§ GIVEN TASK: Render every line of the data below as a numbered list, leaving out the blank lines.

[Location data for words and elements]

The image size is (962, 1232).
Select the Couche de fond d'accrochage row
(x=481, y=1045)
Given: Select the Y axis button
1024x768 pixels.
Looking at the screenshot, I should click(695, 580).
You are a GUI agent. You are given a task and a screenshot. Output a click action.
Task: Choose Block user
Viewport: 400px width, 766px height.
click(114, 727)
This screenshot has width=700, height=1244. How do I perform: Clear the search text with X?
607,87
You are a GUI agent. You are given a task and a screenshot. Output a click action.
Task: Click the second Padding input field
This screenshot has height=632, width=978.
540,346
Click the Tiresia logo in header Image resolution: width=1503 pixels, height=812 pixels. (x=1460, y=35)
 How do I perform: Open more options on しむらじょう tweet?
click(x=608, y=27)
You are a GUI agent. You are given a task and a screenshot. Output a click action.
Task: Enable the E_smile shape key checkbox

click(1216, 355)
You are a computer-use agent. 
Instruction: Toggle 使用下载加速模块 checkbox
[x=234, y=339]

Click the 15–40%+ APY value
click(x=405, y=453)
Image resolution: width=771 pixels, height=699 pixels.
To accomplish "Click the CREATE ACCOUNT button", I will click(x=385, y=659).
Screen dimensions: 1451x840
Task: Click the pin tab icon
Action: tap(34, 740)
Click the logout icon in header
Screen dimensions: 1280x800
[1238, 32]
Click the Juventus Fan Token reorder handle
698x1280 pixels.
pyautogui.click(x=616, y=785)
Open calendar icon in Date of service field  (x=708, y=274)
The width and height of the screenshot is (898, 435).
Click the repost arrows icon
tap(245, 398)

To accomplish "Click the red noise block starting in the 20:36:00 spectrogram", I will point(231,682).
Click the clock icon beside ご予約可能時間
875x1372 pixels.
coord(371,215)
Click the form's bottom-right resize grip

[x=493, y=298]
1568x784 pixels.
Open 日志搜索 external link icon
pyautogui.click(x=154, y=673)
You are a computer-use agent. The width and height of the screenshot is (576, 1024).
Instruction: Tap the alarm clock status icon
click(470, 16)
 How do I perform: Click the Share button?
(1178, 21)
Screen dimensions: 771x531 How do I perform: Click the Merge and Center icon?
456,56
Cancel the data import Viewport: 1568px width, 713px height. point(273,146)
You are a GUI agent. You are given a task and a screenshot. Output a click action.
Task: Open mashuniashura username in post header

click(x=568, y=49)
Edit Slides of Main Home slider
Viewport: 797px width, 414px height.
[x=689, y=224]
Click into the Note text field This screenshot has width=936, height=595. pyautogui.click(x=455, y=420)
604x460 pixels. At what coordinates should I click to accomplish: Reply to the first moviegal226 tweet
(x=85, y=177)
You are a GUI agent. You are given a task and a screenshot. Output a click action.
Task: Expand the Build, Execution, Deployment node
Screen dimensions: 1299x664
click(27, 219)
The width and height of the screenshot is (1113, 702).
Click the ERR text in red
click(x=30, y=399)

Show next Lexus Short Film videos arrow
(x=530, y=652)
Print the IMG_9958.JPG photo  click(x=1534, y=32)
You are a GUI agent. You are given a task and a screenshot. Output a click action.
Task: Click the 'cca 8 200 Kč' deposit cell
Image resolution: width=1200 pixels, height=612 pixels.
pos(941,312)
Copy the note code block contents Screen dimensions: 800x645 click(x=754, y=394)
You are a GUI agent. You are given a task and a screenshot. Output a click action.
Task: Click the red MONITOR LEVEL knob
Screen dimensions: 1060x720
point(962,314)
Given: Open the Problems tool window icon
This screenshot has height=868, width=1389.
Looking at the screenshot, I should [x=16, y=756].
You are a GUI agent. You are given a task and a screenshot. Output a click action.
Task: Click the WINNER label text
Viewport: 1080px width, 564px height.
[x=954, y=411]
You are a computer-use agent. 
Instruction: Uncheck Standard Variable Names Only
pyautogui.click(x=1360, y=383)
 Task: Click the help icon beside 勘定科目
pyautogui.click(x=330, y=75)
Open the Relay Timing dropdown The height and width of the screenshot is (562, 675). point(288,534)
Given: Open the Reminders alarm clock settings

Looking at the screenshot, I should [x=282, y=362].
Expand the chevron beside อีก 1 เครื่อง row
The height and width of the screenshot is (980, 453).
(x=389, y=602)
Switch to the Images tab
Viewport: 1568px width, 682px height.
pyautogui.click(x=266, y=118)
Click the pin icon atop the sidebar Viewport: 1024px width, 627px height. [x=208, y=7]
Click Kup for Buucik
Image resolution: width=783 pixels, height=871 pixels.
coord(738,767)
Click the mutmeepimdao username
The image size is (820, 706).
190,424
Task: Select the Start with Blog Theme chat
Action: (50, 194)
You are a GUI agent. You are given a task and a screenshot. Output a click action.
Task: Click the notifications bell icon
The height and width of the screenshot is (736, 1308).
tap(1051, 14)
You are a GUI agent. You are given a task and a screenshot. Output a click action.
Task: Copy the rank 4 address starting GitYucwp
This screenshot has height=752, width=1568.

§ TASK OUTPUT:
1. The image size is (962, 1232).
2. Select the Couche de fond d'accrochage row
3. (x=481, y=1045)
4. Given: Select the Y axis button
5. 1024x768 pixels.
6. Looking at the screenshot, I should click(695, 580).
7. You are a GUI agent. You are given a task and a screenshot. Output a click action.
8. Task: Choose Block user
9. Viewport: 400px width, 766px height.
10. click(114, 727)
11. This screenshot has width=700, height=1244. How do I perform: Clear the search text with X?
12. 607,87
13. You are a GUI agent. You are given a task and a screenshot. Output a click action.
14. Task: Click the second Padding input field
15. This screenshot has height=632, width=978.
16. 540,346
17. Click the Tiresia logo in header Image resolution: width=1503 pixels, height=812 pixels. (x=1460, y=35)
18.  How do I perform: Open more options on しむらじょう tweet?
19. click(x=608, y=27)
20. You are a GUI agent. You are given a task and a screenshot. Output a click action.
21. Task: Enable the E_smile shape key checkbox
22. click(1216, 355)
23. You are a computer-use agent. 
24. Instruction: Toggle 使用下载加速模块 checkbox
25. [x=234, y=339]
26. Click the 15–40%+ APY value
27. click(x=405, y=453)
28. Image resolution: width=771 pixels, height=699 pixels.
29. To accomplish "Click the CREATE ACCOUNT button", I will click(x=385, y=659).
30. Screen dimensions: 1451x840
31. Task: Click the pin tab icon
32. Action: tap(34, 740)
33. Click the logout icon in header
34. Screen dimensions: 1280x800
35. [1238, 32]
36. Click the Juventus Fan Token reorder handle
37. 698x1280 pixels.
38. pyautogui.click(x=616, y=785)
39. Open calendar icon in Date of service field  (x=708, y=274)
40. The width and height of the screenshot is (898, 435).
41. Click the repost arrows icon
42. tap(245, 398)
43. To accomplish "Click the red noise block starting in the 20:36:00 spectrogram", I will point(231,682).
44. Click the clock icon beside ご予約可能時間
45. 875x1372 pixels.
46. coord(371,215)
47. Click the form's bottom-right resize grip
48. [x=493, y=298]
49. 1568x784 pixels.
50. Open 日志搜索 external link icon
51. pyautogui.click(x=154, y=673)
52. You are a computer-use agent. The width and height of the screenshot is (576, 1024).
53. Instruction: Tap the alarm clock status icon
54. click(470, 16)
55.  How do I perform: Click the Share button?
56. (1178, 21)
57. Screen dimensions: 771x531 How do I perform: Click the Merge and Center icon?
58. 456,56
59. Cancel the data import Viewport: 1568px width, 713px height. point(273,146)
60. You are a GUI agent. You are given a task and a screenshot. Output a click action.
61. Task: Open mashuniashura username in post header
62. click(x=568, y=49)
63. Edit Slides of Main Home slider
64. Viewport: 797px width, 414px height.
65. [x=689, y=224]
66. Click into the Note text field This screenshot has width=936, height=595. pyautogui.click(x=455, y=420)
67. 604x460 pixels. At what coordinates should I click to accomplish: Reply to the first moviegal226 tweet
68. (x=85, y=177)
69. You are a GUI agent. You are given a task and a screenshot. Output a click action.
70. Task: Expand the Build, Execution, Deployment node
71. Screen dimensions: 1299x664
72. click(27, 219)
73. The width and height of the screenshot is (1113, 702).
74. Click the ERR text in red
75. click(x=30, y=399)
76. Show next Lexus Short Film videos arrow
77. (x=530, y=652)
78. Print the IMG_9958.JPG photo  click(x=1534, y=32)
79. You are a GUI agent. You are given a task and a screenshot. Output a click action.
80. Task: Click the 'cca 8 200 Kč' deposit cell
81. Image resolution: width=1200 pixels, height=612 pixels.
82. pos(941,312)
83. Copy the note code block contents Screen dimensions: 800x645 click(x=754, y=394)
84. You are a GUI agent. You are given a task and a screenshot. Output a click action.
85. Task: Click the red MONITOR LEVEL knob
86. Screen dimensions: 1060x720
87. point(962,314)
88. Given: Open the Problems tool window icon
89. This screenshot has height=868, width=1389.
90. Looking at the screenshot, I should [x=16, y=756].
91. You are a GUI agent. You are given a task and a screenshot. Output a click action.
92. Task: Click the WINNER label text
93. Viewport: 1080px width, 564px height.
94. [x=954, y=411]
95. You are a computer-use agent. 
96. Instruction: Uncheck Standard Variable Names Only
97. pyautogui.click(x=1360, y=383)
98.  Task: Click the help icon beside 勘定科目
99. pyautogui.click(x=330, y=75)
100. Open the Relay Timing dropdown The height and width of the screenshot is (562, 675). point(288,534)
101. Given: Open the Reminders alarm clock settings
102. Looking at the screenshot, I should [x=282, y=362].
103. Expand the chevron beside อีก 1 เครื่อง row
104. The height and width of the screenshot is (980, 453).
105. (x=389, y=602)
106. Switch to the Images tab
107. Viewport: 1568px width, 682px height.
108. pyautogui.click(x=266, y=118)
109. Click the pin icon atop the sidebar Viewport: 1024px width, 627px height. [x=208, y=7]
110. Click Kup for Buucik
111. Image resolution: width=783 pixels, height=871 pixels.
112. coord(738,767)
113. Click the mutmeepimdao username
114. The image size is (820, 706).
115. 190,424
116. Task: Select the Start with Blog Theme chat
117. Action: (50, 194)
118. You are a GUI agent. You are given a task and a screenshot. Output a click action.
119. Task: Click the notifications bell icon
120. The height and width of the screenshot is (736, 1308).
121. tap(1051, 14)
122. You are a GUI agent. You are given a task and a screenshot. Output a click action.
123. Task: Copy the rank 4 address starting GitYucwp
124. This screenshot has height=752, width=1568.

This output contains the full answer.